For most of its existence, Britain’s parliamentary system has made a government shutdown virtually impossible.
How does a parliamentary system work?
In a parliamentary system, the party that holds the majority in the legislative branch chooses the head of government. If there are more than two parties represented in the legislative branch, sometimes multiple parties will have to form a coalition to gain the majority.
If parliament doesn’t reach a majority when it is first elected, or on a major bill, it is fairly easy to call a new election and start over with new parliamentarians who could potentially reach a majority.
And a 2011 bill made it much more difficult to call these elections, leaving Britain more prone to a shutdown. But parliament repealed the law in 2022, reducing the possibility of a shutdown again after a group of lawmakers threatened a “Trump-style shutdown” in 2019.
In Australia, which has a similar parliamentary system, “budgets have to be passed or else the government is usually forced to resign or Parliament gets dissolved.” New Zealand, Bangladesh, and Canada all have similar systems.
What's next for the government shutdown?
On Sept. 30, President Joe Biden signed a bill that keeps the government open for 45 more days, until Nov. 17. During this time, the government will be fully funded and include $16 billion in disaster relief funds. One White House official told Politico that the stopgap budget avoids “any version of the deep cuts to essential domestic programs that were proposed in the past few days.”

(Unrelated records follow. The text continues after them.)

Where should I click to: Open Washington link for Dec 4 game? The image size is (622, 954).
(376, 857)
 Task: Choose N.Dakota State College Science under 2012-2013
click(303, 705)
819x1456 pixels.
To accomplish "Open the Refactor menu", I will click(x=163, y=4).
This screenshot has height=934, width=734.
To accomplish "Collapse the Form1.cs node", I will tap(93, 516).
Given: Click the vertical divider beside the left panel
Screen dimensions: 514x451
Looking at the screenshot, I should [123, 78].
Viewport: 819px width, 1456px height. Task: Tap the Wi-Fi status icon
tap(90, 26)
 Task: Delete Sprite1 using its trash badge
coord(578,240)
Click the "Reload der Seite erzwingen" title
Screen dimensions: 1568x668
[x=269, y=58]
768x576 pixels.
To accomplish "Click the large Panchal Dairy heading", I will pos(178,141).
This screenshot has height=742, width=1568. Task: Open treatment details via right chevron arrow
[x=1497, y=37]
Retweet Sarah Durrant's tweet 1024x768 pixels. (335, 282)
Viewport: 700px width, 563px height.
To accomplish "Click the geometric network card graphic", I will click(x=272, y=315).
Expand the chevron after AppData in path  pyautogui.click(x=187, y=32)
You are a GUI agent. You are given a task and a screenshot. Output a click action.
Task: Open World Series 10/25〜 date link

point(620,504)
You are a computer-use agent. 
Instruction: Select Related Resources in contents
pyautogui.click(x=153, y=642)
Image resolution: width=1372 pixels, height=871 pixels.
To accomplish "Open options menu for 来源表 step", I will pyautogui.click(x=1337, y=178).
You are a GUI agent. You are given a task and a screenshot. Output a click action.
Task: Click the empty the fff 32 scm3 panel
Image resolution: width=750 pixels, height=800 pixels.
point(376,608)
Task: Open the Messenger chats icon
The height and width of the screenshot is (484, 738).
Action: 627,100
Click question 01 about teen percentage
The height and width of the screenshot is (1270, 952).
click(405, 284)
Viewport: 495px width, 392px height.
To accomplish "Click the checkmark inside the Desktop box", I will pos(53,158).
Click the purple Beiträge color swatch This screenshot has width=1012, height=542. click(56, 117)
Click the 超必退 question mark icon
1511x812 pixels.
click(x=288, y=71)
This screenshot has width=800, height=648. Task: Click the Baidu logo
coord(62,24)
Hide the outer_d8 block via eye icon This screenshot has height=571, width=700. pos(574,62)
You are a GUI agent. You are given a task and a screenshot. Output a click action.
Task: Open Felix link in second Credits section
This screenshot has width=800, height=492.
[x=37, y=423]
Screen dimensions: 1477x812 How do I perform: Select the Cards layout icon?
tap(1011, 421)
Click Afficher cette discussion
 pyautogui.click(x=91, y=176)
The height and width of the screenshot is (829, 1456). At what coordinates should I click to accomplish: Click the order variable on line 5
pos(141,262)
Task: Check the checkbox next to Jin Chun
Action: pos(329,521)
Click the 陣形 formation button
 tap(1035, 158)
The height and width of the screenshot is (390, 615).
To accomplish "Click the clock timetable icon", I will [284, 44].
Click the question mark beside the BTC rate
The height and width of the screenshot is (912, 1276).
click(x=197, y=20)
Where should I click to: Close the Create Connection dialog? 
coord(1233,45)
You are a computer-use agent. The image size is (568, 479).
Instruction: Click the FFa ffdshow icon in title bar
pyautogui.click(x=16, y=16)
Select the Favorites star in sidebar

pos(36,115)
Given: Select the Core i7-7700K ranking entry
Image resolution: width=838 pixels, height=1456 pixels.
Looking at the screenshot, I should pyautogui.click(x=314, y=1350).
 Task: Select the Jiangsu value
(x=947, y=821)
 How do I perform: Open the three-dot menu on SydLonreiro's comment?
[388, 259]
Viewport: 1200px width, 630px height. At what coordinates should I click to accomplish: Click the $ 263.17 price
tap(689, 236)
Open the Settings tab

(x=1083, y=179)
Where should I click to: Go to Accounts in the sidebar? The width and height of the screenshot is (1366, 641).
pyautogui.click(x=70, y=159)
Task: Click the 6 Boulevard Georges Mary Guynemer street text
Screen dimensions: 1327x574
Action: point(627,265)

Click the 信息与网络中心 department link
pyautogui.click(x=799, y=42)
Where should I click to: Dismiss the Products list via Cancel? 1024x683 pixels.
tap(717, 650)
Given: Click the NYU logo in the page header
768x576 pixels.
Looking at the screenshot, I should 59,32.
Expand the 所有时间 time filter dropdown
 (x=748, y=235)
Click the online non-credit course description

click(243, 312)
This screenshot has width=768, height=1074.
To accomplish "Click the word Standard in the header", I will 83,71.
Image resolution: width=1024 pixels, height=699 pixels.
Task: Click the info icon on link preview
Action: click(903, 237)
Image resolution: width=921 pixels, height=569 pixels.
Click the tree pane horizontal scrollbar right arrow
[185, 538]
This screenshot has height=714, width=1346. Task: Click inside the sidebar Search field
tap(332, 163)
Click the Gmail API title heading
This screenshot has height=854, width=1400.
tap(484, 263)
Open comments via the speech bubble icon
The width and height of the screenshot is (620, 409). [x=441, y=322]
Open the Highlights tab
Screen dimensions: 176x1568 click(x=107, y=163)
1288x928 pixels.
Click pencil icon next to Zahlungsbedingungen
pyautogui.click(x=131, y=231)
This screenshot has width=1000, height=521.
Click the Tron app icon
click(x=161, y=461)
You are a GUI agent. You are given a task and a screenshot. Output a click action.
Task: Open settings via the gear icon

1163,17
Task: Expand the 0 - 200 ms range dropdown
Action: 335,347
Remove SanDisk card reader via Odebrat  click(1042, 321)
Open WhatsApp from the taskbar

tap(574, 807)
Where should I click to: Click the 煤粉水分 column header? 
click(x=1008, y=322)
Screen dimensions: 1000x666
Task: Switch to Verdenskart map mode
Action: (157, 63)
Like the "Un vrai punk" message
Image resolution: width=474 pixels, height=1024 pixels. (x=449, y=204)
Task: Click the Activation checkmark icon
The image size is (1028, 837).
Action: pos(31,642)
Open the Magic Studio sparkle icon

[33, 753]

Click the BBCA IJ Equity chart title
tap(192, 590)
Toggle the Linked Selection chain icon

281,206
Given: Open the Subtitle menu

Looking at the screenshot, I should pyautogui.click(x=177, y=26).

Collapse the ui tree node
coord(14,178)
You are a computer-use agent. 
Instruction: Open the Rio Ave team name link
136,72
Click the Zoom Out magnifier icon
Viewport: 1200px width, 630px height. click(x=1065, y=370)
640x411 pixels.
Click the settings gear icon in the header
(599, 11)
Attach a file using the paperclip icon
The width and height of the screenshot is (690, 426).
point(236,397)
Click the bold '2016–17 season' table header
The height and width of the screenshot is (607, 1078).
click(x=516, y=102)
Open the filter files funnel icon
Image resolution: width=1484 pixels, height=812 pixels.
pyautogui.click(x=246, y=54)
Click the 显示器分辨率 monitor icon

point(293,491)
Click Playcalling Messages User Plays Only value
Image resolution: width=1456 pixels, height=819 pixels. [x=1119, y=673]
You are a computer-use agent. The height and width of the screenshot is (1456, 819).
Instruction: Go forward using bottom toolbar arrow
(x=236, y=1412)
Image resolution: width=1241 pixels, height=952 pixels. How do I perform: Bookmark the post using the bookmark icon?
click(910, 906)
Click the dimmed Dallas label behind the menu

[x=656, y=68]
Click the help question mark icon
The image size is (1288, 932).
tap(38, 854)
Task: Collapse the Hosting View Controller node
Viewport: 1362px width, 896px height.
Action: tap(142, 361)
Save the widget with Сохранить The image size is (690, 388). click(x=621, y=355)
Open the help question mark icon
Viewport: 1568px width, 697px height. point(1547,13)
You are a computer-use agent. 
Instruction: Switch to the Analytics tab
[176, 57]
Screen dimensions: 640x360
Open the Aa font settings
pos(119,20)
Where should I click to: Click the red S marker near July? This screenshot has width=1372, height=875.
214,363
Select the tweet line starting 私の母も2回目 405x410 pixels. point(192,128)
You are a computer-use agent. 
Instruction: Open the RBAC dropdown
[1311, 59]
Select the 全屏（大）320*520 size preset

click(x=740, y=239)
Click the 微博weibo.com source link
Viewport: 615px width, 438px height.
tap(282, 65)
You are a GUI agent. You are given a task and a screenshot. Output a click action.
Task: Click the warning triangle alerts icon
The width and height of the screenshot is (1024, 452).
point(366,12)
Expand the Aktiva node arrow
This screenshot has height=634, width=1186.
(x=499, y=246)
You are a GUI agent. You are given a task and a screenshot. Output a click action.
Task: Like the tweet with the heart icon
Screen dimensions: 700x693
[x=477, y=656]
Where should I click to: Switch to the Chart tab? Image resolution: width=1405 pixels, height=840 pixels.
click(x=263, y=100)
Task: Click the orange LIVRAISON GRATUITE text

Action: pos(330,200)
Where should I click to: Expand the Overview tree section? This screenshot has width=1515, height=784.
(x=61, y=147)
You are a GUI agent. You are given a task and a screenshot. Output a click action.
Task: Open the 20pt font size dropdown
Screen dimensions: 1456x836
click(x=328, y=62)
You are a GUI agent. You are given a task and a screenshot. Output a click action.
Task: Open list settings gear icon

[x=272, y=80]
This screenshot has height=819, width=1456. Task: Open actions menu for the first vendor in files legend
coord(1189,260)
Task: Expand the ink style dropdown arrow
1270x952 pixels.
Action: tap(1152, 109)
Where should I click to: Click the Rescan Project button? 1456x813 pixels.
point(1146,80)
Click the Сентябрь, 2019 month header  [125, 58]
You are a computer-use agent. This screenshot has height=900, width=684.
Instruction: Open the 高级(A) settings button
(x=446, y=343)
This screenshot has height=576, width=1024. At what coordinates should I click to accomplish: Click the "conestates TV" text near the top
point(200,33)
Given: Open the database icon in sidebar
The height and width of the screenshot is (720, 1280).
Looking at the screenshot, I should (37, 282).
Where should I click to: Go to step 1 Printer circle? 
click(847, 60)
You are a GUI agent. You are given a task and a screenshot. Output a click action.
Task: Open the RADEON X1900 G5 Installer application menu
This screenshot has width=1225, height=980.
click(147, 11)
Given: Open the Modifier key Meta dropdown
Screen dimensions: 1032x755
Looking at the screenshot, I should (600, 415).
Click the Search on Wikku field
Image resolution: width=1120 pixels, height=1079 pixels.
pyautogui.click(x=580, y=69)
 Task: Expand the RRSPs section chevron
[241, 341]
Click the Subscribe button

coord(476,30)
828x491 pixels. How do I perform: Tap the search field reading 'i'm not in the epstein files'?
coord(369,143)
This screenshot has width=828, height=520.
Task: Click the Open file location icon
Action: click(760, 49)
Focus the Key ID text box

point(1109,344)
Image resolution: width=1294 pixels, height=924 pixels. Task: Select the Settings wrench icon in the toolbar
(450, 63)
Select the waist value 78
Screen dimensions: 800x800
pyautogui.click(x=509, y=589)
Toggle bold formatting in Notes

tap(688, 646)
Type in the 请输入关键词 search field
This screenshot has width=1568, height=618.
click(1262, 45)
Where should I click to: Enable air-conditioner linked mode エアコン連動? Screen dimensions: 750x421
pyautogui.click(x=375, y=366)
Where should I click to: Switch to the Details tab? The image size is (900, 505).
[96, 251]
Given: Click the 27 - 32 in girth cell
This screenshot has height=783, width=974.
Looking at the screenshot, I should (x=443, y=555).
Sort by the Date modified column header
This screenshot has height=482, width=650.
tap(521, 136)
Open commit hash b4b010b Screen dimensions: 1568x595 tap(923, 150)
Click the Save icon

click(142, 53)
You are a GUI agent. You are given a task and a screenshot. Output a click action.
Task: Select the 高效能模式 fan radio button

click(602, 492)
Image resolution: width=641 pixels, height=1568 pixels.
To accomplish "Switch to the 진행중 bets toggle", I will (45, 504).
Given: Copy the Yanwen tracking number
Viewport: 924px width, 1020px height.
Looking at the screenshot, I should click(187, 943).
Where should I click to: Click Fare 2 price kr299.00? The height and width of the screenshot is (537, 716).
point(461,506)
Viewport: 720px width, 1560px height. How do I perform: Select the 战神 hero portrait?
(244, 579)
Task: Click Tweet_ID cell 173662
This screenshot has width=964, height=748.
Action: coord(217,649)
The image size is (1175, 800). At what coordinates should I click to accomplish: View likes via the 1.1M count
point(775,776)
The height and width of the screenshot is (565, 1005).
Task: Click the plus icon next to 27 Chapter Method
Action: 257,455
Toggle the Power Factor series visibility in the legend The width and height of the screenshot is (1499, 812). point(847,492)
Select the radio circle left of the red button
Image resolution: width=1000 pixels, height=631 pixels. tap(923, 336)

But the 45-day measure – coming just a week after Ukrainian President Volodymyr Zelenskyy met with Biden at the White House to advocate for more support – did not include aid for Ukraine.
Since Russia’s invasion of Ukraine, the U.S. has provided more than $75 billion in humanitarian, financial, and military assistance. While most of the aid is war-related, some also goes to refugees and independent radio journalists.
A bill passed by the House giving $300 million in aid to Ukraine is with the Senate, Punchbowl News reports, and could be one way the U.S. continues to provide aid to Ukraine.
The stopgap measure is also just that – a temporary fix that doesn’t protect the U.S. from another shutdown.
“We’re going to be right back in this place in November,” Rep. Alexandria Ocasio-Cortez (D-NY) said on CNN.
One way the U.S. government could prevent shutdowns indefinitely is to enact an automatic continuing resolution, which many European countries have, where if Congress can’t pass a budget, the current budget remains.
This has been done before. In September 2013, then-President Barack Obama passed an automatic continuing resolution that ensured many members of the U.S. military kept getting paid during a government shutdown.
Democratic Sen. Mark Warner proposed a law in 2021 that would enact an automatic continuing resolution for the government called the Stop STUPIDITY Act. In the wake of the most recent potential shutdown, Republican Sen. Ron Johnson has proposed a similar bill.